### Supplied records

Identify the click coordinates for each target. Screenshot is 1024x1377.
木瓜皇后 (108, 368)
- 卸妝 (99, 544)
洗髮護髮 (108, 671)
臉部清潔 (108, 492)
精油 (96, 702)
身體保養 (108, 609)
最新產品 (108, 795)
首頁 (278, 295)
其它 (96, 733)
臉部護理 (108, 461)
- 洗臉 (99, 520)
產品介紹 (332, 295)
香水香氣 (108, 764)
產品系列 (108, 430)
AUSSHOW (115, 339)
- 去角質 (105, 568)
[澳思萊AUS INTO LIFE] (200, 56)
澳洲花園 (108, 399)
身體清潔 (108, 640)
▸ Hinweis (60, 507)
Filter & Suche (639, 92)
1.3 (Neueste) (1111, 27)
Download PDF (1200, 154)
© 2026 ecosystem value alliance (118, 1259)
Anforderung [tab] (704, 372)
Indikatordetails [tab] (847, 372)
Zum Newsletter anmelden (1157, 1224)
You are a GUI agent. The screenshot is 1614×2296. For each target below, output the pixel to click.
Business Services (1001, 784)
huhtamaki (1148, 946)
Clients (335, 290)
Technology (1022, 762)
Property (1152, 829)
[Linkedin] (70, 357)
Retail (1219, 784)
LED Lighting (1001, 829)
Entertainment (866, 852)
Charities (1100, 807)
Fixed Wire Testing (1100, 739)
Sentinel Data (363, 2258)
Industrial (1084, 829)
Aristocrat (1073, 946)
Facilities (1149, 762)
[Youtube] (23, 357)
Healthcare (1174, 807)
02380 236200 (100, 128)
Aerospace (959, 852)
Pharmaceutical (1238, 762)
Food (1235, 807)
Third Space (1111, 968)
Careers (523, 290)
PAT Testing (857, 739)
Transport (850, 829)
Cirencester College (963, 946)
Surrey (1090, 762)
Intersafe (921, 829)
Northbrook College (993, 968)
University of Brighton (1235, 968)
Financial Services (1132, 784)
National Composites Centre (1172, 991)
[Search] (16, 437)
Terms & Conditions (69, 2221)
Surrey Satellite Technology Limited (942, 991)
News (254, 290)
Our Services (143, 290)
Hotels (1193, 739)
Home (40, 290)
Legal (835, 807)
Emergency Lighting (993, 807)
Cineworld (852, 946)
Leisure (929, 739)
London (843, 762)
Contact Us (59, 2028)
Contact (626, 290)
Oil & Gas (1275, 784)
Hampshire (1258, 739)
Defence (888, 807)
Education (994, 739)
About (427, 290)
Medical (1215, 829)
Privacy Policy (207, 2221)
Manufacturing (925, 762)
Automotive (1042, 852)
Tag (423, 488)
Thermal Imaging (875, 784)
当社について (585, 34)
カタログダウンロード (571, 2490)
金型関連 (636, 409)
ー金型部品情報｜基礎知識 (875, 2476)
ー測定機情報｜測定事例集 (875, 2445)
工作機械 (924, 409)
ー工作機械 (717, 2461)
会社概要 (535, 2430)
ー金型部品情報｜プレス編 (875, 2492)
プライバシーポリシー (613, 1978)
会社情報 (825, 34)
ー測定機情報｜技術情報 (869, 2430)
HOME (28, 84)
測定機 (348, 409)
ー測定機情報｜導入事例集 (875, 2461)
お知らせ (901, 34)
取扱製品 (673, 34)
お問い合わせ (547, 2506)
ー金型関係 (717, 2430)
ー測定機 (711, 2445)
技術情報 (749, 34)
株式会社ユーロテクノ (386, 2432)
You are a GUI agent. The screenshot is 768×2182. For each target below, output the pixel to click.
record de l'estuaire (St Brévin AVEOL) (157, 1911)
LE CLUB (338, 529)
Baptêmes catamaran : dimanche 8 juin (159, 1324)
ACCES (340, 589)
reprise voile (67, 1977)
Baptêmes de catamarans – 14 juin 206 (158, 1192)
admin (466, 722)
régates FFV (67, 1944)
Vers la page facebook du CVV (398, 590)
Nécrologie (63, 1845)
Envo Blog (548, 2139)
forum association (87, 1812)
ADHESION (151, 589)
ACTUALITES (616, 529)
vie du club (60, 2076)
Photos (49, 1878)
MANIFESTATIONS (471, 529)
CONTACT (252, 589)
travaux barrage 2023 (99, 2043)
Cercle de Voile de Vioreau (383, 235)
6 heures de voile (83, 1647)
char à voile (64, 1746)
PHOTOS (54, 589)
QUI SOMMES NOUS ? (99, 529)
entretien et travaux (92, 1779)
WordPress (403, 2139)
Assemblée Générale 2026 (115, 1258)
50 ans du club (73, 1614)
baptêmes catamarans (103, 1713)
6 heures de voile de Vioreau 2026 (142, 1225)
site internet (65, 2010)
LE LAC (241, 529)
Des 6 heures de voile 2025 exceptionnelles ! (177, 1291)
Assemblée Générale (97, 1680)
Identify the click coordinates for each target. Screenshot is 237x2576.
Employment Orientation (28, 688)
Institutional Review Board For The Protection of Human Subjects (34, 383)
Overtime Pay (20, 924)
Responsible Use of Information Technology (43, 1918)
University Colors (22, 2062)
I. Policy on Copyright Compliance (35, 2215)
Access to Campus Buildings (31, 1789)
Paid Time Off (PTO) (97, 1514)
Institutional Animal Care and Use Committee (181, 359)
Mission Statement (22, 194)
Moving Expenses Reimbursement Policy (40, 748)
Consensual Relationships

######

Find "Oil & Gas (1275, 784)" in the entries above and copy that whole line exactly, then each line after it through the line that contains "ー金型部品情報｜基礎知識 (875, 2476)".

Task answer ▸
Oil & Gas (1275, 784)
Hampshire (1258, 739)
Defence (888, 807)
Education (994, 739)
About (427, 290)
Medical (1215, 829)
Privacy Policy (207, 2221)
Manufacturing (925, 762)
Automotive (1042, 852)
Tag (423, 488)
Thermal Imaging (875, 784)
当社について (585, 34)
カタログダウンロード (571, 2490)
金型関連 (636, 409)
ー金型部品情報｜基礎知識 (875, 2476)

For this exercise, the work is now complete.